From the listing below, reproduce word for word the part that opens with the line containing "Given: Click Vietnam" and closes with the line containing "Viewport: 672px width, 482px height."; reproduce nothing else.

→ Records shown:
*-*-*

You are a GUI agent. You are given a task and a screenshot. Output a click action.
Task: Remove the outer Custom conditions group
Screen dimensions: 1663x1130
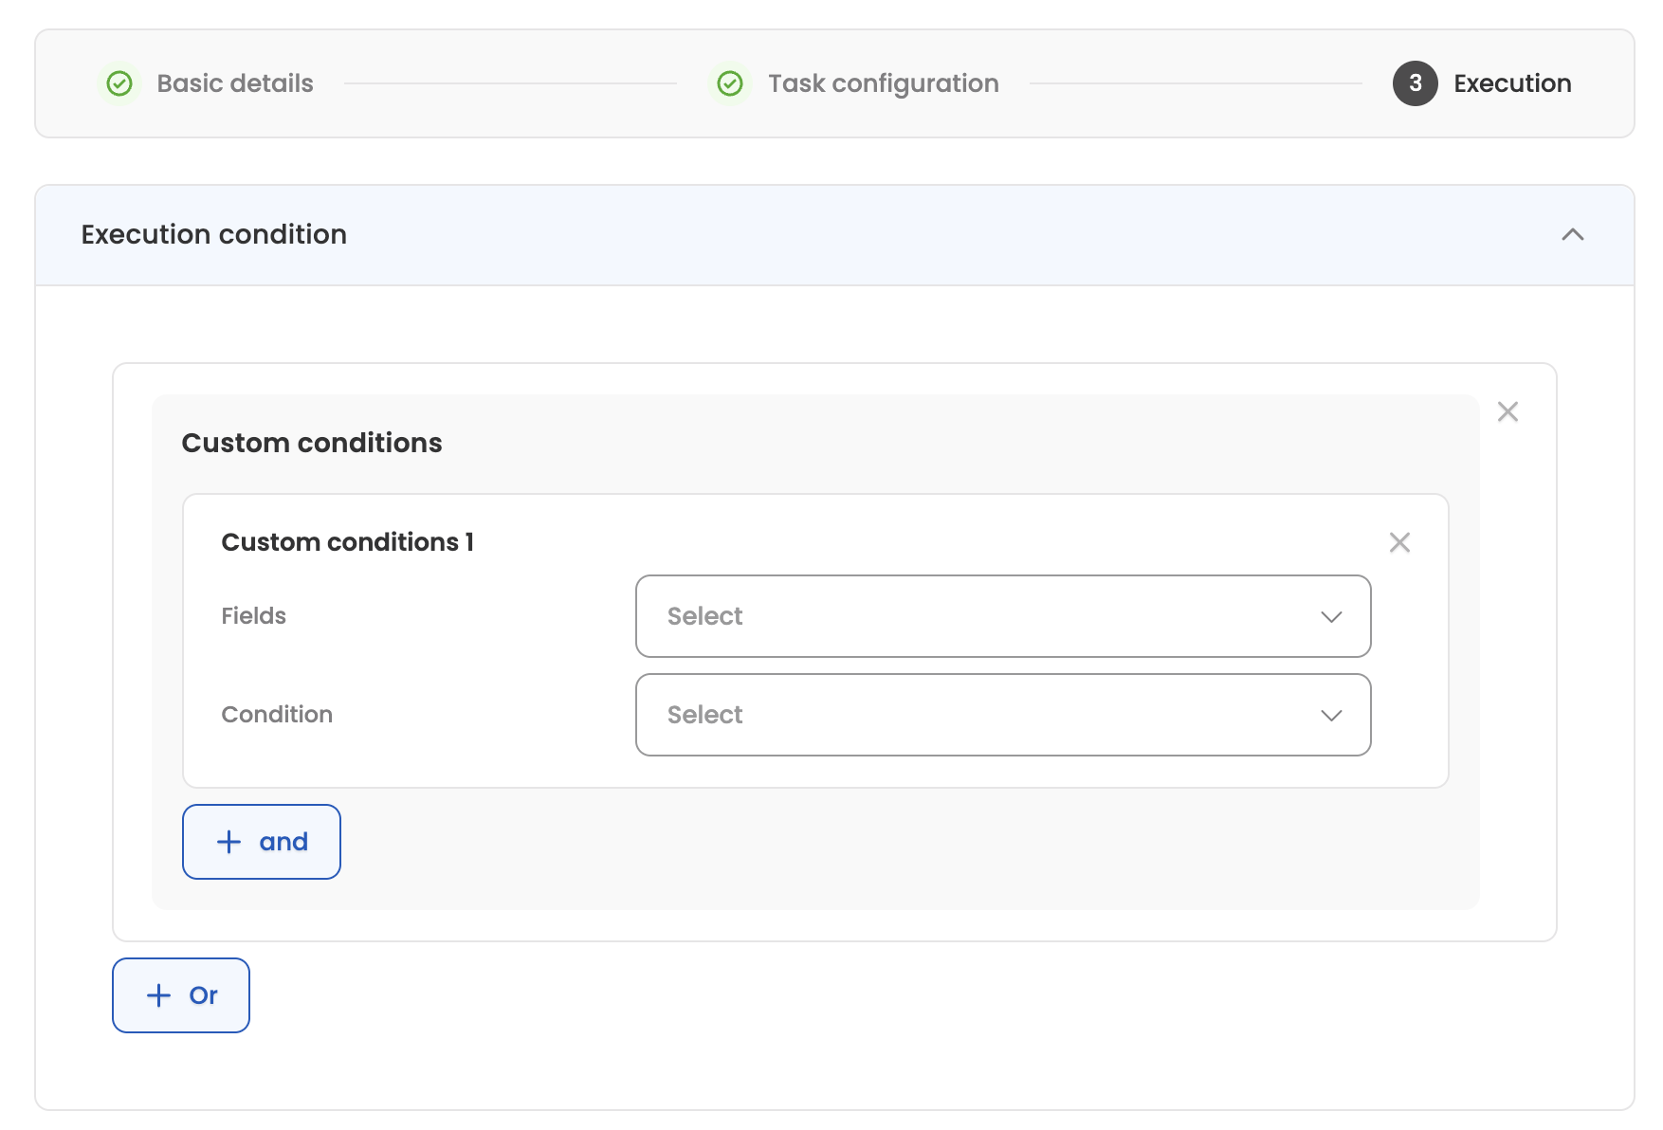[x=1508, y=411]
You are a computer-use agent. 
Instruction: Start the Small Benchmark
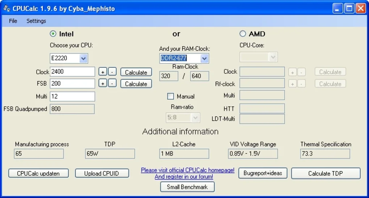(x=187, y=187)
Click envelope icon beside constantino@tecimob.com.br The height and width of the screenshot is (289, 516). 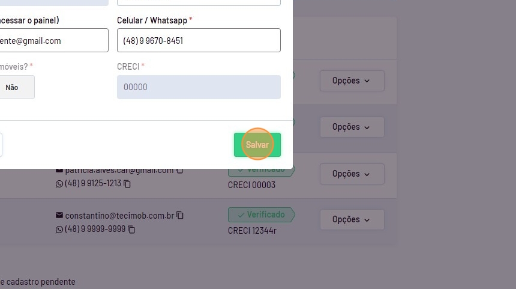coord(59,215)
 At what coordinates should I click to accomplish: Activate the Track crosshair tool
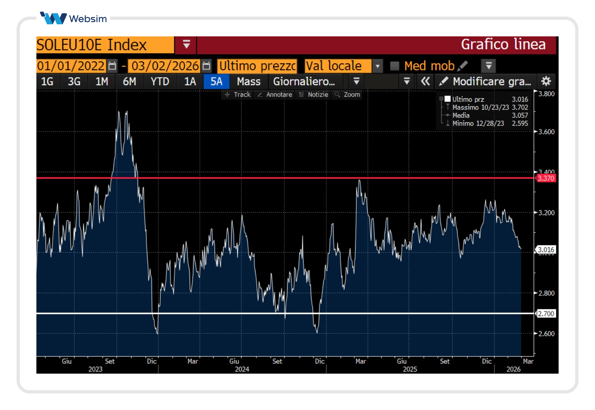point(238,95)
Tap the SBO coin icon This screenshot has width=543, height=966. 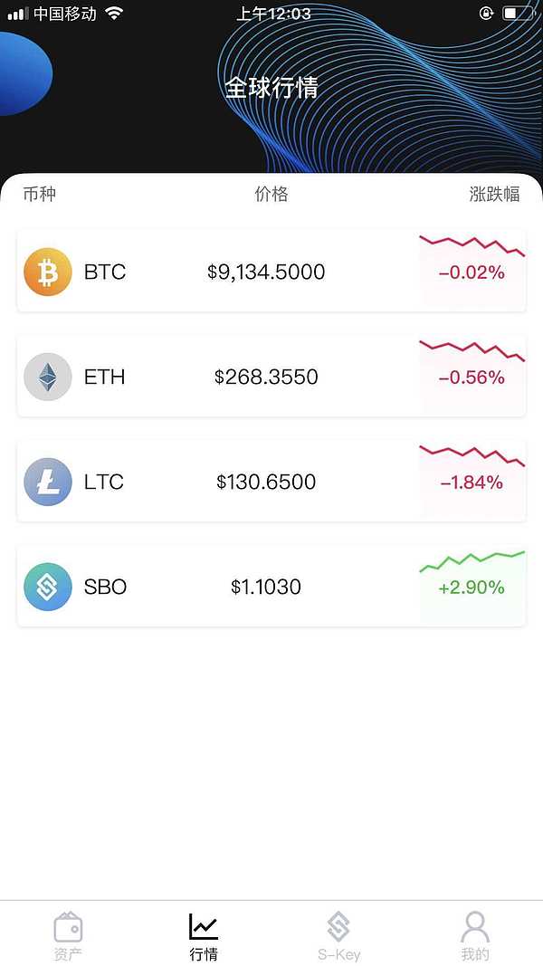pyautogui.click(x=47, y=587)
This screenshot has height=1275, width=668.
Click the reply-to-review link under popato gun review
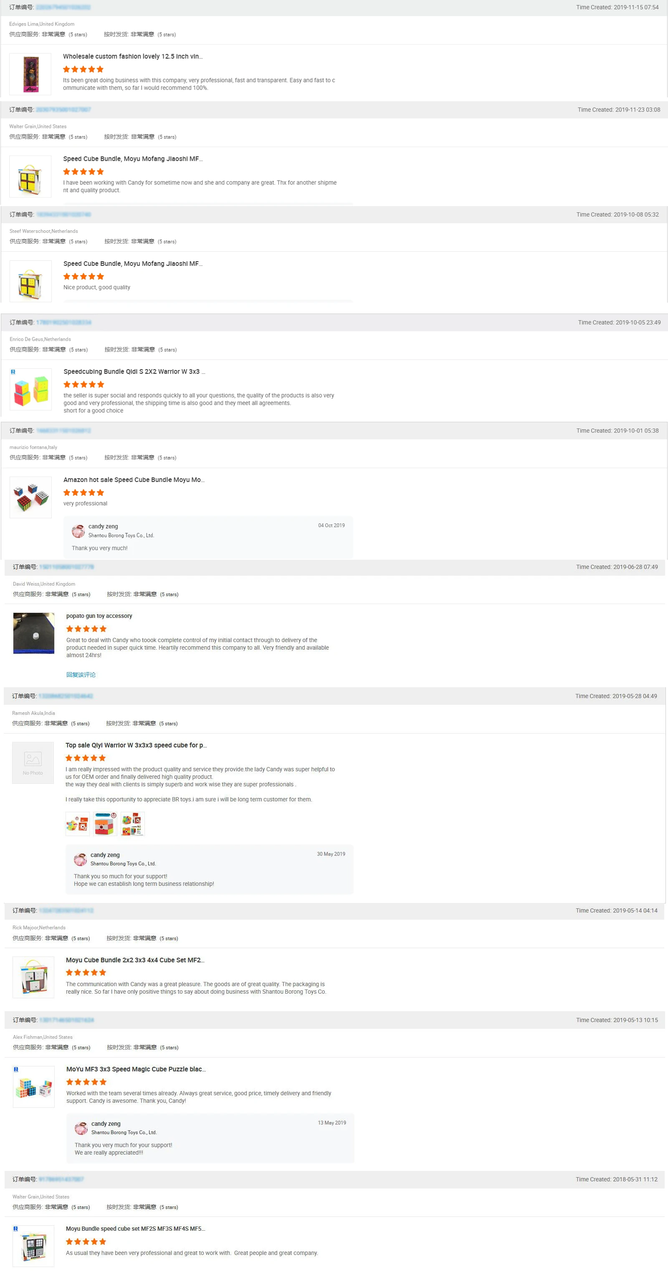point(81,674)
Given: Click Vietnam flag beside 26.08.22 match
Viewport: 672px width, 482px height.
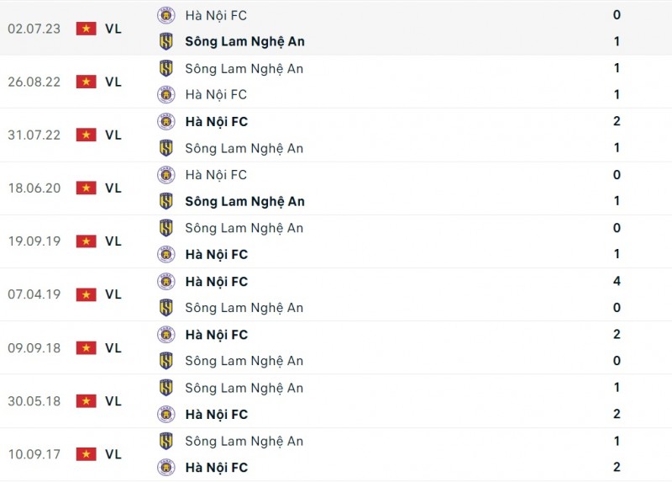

*-*-*

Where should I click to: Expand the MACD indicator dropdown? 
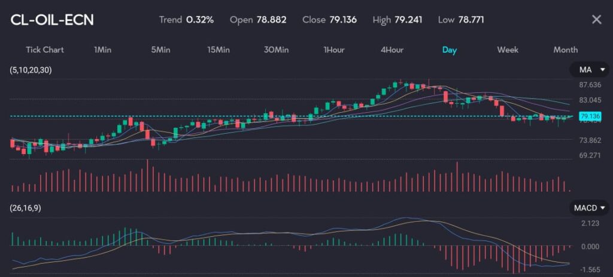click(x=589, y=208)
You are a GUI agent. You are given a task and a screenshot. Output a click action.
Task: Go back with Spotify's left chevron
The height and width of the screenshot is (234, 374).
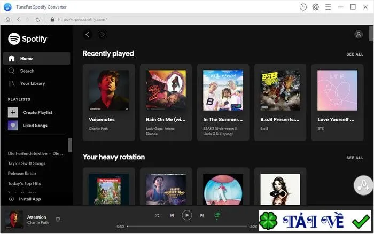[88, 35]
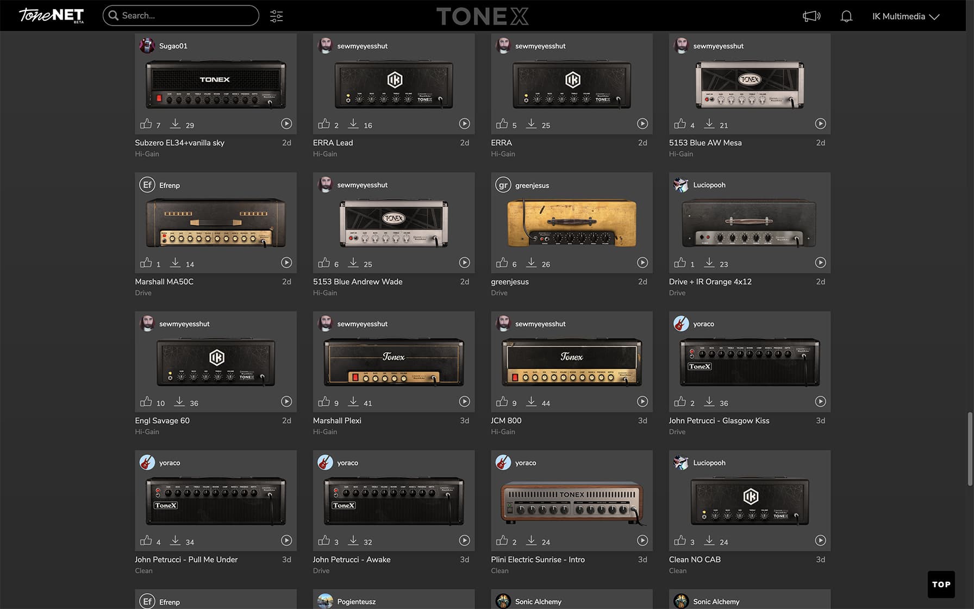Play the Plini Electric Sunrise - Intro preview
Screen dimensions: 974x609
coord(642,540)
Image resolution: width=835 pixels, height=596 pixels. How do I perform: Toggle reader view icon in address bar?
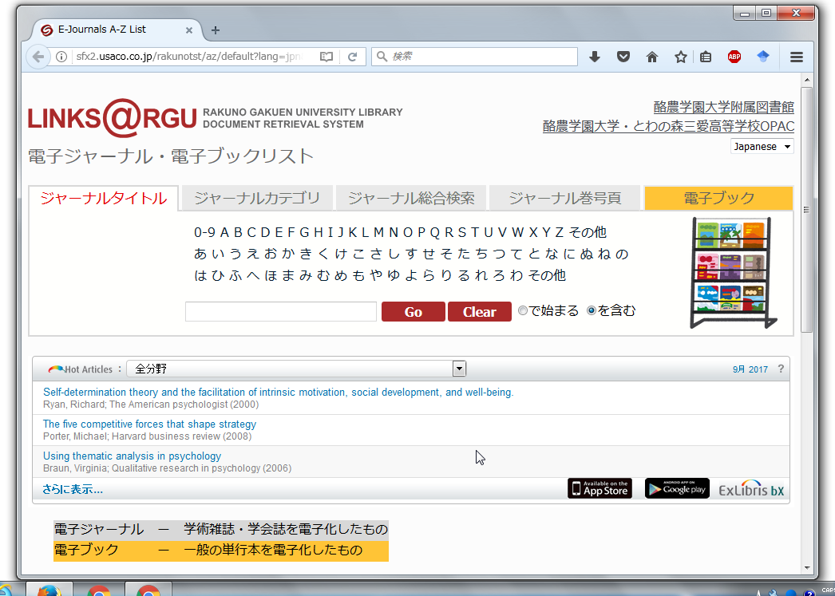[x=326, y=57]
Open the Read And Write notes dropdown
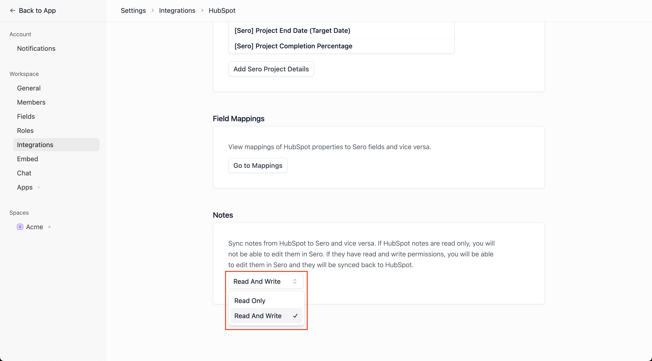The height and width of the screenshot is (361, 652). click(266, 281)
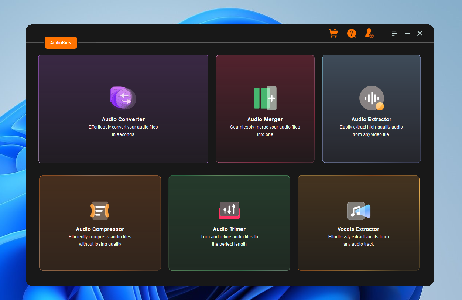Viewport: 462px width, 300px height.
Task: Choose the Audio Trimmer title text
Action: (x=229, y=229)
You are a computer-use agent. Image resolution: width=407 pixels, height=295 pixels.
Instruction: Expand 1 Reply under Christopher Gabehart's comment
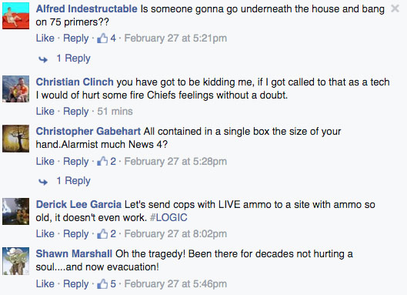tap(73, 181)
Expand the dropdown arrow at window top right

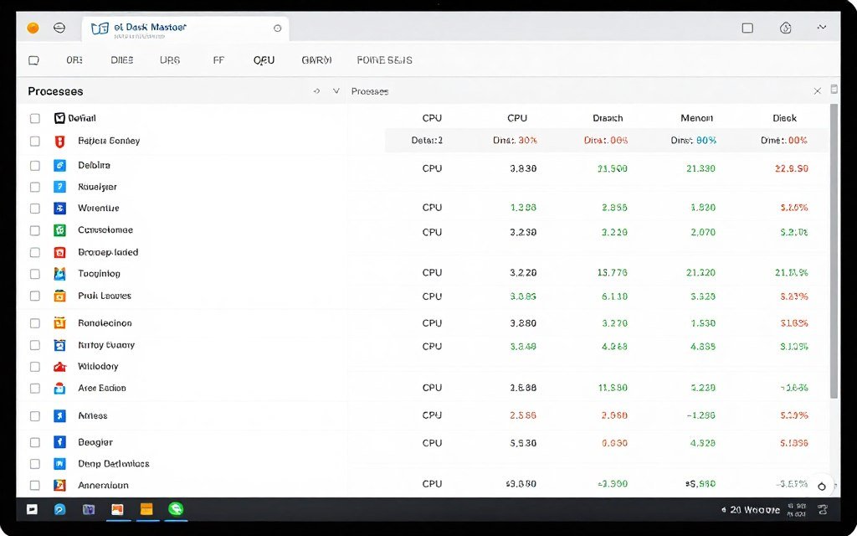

*-*-*

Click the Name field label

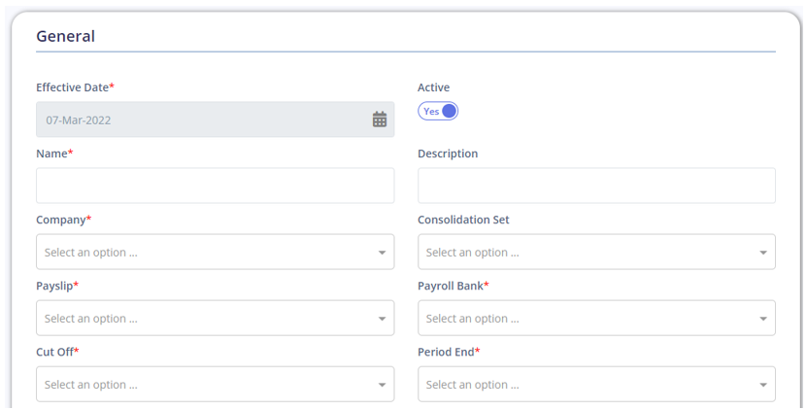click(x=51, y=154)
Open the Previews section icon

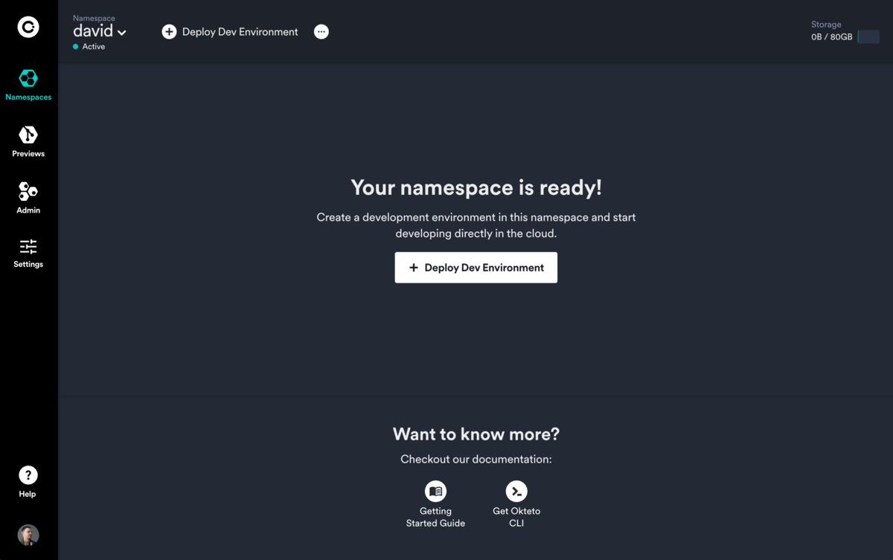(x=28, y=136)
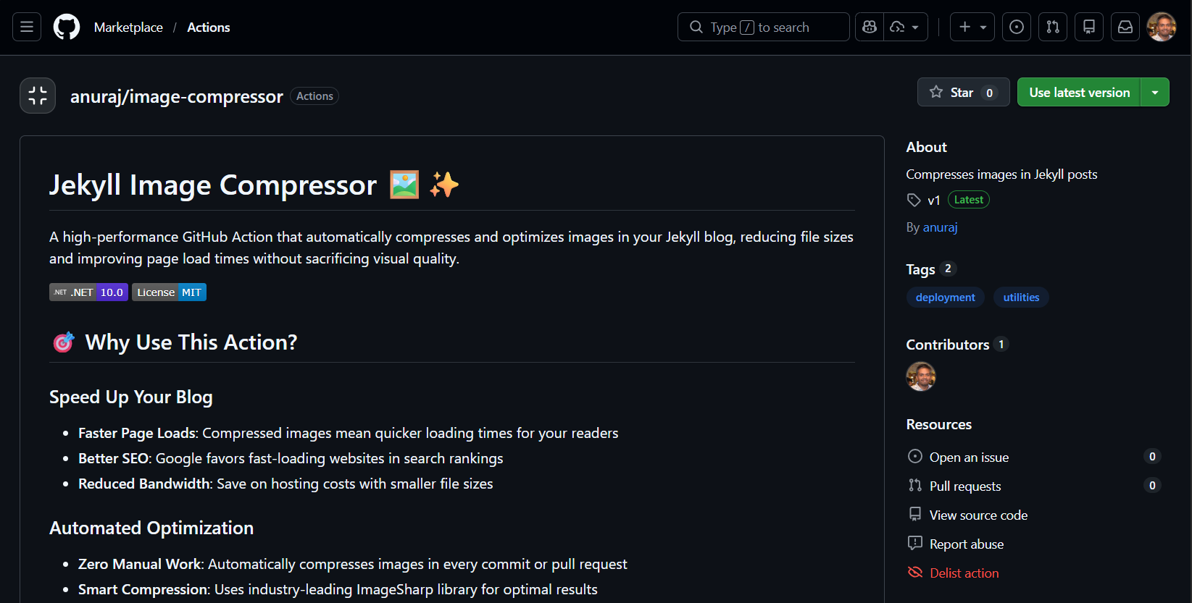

*-*-*

→ Written answer:
Given: Click Vietnam flag beside 26.08.22 match
Viewport: 672px width, 482px height.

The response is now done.